Task details:
Print the data below exactly, but only the lines from the one containing "ما هو المقاول" down to the one containing "تقارير (931, 91)", inclusive.

(Stored data entries)
==========

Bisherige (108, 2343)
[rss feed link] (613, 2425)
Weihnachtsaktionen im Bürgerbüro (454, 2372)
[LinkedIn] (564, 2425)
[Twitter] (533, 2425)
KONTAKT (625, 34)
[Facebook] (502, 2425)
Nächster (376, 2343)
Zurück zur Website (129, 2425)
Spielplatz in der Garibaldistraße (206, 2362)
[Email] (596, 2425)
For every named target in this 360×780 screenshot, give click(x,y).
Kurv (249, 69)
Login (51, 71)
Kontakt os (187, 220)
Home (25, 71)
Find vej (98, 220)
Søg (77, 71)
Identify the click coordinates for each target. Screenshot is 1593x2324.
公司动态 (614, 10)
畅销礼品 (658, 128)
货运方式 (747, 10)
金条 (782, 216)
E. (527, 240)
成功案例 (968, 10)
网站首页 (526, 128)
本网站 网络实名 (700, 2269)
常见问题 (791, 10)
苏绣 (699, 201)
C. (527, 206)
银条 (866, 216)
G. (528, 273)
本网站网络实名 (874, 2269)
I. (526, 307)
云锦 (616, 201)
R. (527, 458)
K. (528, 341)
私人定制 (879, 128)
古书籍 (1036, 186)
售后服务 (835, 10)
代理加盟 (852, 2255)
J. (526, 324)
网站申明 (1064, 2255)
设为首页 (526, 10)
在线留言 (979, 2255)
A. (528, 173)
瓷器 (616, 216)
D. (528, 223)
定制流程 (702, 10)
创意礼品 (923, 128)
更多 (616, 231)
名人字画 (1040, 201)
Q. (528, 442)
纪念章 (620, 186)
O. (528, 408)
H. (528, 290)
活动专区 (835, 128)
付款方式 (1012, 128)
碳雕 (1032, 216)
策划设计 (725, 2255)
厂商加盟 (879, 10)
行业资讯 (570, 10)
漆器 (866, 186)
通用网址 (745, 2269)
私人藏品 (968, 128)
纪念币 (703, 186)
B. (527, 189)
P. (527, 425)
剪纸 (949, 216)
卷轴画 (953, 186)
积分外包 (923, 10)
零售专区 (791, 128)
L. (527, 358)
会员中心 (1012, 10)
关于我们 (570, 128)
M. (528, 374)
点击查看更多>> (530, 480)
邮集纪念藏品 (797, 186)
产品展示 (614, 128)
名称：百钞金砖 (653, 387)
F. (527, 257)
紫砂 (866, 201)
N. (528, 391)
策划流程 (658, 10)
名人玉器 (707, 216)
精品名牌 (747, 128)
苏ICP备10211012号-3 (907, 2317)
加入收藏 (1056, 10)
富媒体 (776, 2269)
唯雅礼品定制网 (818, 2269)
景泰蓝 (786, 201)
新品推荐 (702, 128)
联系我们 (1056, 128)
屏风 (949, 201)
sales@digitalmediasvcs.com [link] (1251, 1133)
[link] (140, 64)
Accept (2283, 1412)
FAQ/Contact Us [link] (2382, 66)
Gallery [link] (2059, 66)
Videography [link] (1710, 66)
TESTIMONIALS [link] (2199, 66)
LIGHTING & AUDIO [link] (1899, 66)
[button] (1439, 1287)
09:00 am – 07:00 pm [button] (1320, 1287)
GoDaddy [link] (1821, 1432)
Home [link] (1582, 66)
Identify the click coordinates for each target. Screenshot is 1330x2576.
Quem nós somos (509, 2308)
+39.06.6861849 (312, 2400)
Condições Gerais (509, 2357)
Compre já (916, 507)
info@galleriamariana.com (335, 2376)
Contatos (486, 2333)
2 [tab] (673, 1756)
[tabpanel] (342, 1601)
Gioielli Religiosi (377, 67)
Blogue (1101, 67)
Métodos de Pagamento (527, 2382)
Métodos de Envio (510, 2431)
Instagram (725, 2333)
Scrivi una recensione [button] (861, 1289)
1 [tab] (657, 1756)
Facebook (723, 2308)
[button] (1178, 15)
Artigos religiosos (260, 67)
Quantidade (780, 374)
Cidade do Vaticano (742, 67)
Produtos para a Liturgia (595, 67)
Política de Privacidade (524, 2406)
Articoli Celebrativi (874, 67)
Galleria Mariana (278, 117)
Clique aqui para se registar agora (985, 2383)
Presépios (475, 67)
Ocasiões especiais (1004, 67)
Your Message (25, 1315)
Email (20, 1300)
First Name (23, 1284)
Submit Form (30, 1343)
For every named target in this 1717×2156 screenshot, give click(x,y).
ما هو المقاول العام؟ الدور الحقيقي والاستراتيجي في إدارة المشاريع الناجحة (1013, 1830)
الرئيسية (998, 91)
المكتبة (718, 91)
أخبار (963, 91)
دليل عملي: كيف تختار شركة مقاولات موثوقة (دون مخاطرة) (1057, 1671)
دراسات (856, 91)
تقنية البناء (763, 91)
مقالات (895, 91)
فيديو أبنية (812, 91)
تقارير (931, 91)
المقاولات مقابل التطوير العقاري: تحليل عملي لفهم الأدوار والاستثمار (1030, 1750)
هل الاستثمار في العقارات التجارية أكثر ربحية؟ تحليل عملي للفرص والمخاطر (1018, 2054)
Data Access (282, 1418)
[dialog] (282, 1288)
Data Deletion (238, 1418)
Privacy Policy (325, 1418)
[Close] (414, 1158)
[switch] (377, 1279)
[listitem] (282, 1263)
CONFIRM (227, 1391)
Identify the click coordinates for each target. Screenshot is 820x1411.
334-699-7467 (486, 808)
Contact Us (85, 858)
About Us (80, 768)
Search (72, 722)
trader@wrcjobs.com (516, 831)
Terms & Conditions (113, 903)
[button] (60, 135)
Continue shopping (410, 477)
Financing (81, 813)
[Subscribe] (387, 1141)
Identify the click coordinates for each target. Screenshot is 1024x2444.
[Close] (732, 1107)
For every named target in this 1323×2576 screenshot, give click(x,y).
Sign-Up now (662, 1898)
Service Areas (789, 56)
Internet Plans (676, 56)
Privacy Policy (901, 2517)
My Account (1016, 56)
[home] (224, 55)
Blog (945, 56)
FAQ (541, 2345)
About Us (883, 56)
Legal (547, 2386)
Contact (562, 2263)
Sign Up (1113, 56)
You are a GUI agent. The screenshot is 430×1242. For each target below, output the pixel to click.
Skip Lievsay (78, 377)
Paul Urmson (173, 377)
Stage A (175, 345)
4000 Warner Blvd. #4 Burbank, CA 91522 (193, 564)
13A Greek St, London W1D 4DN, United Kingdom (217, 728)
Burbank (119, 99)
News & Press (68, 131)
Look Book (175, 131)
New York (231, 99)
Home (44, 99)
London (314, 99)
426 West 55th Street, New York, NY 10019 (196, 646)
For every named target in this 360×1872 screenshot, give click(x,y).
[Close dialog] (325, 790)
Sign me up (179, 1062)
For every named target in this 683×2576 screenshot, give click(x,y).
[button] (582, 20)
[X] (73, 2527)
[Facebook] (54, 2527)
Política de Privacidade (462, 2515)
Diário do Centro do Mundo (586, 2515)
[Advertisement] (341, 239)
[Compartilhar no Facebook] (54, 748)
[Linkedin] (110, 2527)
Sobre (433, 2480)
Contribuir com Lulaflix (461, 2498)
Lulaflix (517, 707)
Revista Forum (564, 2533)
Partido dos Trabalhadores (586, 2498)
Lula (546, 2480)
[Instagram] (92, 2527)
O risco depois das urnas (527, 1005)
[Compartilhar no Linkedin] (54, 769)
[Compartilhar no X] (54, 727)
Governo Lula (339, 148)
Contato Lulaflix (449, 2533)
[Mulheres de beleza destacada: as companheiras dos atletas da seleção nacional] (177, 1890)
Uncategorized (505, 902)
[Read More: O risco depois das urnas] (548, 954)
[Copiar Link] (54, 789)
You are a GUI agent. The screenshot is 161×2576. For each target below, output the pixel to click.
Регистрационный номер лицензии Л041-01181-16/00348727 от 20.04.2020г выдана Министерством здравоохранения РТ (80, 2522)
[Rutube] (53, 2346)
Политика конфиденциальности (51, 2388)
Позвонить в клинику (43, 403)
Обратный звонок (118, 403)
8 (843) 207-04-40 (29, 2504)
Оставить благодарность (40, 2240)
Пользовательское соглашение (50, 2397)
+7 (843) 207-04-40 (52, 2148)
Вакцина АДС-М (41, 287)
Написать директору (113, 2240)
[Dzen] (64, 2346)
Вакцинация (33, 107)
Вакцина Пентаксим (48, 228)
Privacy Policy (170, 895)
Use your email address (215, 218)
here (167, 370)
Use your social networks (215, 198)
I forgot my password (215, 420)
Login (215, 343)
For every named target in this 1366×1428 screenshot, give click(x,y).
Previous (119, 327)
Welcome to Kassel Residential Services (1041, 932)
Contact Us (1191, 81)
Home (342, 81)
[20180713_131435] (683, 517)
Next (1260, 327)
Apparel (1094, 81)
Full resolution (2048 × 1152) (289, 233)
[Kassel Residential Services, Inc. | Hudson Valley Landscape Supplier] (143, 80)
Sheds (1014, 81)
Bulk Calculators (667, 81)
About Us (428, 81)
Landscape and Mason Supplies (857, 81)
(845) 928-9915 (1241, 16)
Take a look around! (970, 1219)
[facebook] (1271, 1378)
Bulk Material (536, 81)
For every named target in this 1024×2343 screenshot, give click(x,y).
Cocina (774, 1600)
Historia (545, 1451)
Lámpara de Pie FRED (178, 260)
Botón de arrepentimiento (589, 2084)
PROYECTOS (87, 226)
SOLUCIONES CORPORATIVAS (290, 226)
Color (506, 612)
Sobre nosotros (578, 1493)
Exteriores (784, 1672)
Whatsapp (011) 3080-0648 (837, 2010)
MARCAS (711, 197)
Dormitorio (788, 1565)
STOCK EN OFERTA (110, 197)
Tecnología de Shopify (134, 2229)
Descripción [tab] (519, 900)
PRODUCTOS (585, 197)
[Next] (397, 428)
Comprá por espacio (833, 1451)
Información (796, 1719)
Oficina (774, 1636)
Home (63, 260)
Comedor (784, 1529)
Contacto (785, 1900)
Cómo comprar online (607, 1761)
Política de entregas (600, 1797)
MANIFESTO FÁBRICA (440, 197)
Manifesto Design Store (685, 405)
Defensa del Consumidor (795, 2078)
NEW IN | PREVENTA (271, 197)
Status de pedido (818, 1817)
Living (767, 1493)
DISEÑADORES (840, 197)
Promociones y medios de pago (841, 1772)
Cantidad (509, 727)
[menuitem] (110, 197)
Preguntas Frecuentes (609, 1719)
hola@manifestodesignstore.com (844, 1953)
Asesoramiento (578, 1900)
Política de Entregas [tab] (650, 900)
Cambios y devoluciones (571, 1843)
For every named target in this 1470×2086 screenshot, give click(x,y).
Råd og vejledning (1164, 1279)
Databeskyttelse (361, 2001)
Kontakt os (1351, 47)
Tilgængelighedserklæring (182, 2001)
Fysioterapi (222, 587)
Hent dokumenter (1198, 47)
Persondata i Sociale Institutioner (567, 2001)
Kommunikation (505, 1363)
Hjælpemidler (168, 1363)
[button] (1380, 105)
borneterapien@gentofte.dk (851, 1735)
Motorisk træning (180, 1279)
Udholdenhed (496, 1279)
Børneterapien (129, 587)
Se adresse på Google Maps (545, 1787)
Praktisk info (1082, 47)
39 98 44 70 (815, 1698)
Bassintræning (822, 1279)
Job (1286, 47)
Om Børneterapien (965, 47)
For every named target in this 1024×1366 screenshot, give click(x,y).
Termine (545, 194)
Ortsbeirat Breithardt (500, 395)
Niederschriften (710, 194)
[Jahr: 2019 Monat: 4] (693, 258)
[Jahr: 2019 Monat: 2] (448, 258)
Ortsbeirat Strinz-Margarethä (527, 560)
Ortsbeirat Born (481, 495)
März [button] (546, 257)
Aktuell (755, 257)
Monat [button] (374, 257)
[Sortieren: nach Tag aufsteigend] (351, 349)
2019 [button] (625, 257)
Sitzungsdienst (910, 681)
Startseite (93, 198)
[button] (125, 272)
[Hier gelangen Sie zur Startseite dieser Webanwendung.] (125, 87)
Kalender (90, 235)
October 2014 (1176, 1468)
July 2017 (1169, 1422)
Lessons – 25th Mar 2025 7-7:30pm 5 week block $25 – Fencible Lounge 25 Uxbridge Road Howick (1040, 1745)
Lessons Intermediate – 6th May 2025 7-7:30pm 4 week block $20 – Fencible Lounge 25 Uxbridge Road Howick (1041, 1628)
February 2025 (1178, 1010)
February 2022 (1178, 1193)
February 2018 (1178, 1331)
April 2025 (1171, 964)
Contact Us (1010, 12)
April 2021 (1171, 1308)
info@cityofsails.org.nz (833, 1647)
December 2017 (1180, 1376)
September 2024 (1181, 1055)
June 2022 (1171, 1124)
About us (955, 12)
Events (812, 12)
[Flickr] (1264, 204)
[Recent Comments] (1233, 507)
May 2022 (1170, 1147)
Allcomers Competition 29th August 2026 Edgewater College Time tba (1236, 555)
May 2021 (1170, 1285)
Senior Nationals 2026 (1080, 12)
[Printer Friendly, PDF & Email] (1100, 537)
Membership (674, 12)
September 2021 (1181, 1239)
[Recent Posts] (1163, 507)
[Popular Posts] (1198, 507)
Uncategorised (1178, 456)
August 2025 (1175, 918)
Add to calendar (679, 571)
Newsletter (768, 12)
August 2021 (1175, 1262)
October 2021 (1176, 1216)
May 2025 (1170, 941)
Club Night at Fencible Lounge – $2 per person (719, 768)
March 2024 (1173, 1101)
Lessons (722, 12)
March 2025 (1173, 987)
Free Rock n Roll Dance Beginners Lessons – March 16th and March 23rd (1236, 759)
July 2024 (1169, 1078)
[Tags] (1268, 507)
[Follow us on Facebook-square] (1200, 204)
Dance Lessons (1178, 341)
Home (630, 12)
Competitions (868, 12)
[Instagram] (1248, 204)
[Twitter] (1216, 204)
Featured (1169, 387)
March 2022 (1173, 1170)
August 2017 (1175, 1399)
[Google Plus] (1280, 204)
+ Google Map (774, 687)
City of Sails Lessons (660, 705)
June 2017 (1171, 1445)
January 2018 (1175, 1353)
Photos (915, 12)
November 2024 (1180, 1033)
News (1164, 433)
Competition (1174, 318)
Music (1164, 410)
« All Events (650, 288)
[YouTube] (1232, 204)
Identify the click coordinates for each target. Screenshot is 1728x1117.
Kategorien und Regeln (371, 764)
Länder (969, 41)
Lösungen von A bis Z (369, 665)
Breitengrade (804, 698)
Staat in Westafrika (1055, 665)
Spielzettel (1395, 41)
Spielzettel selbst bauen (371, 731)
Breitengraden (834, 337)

==========

Worked solution:
ما هو المقاول العام؟ الدور الحقيقي والاستراتيجي في إدارة المشاريع الناجحة (1013, 1830)
الرئيسية (998, 91)
المكتبة (718, 91)
أخبار (963, 91)
دليل عملي: كيف تختار شركة مقاولات موثوقة (دون مخاطرة) (1057, 1671)
دراسات (856, 91)
تقنية البناء (763, 91)
مقالات (895, 91)
فيديو أبنية (812, 91)
تقارير (931, 91)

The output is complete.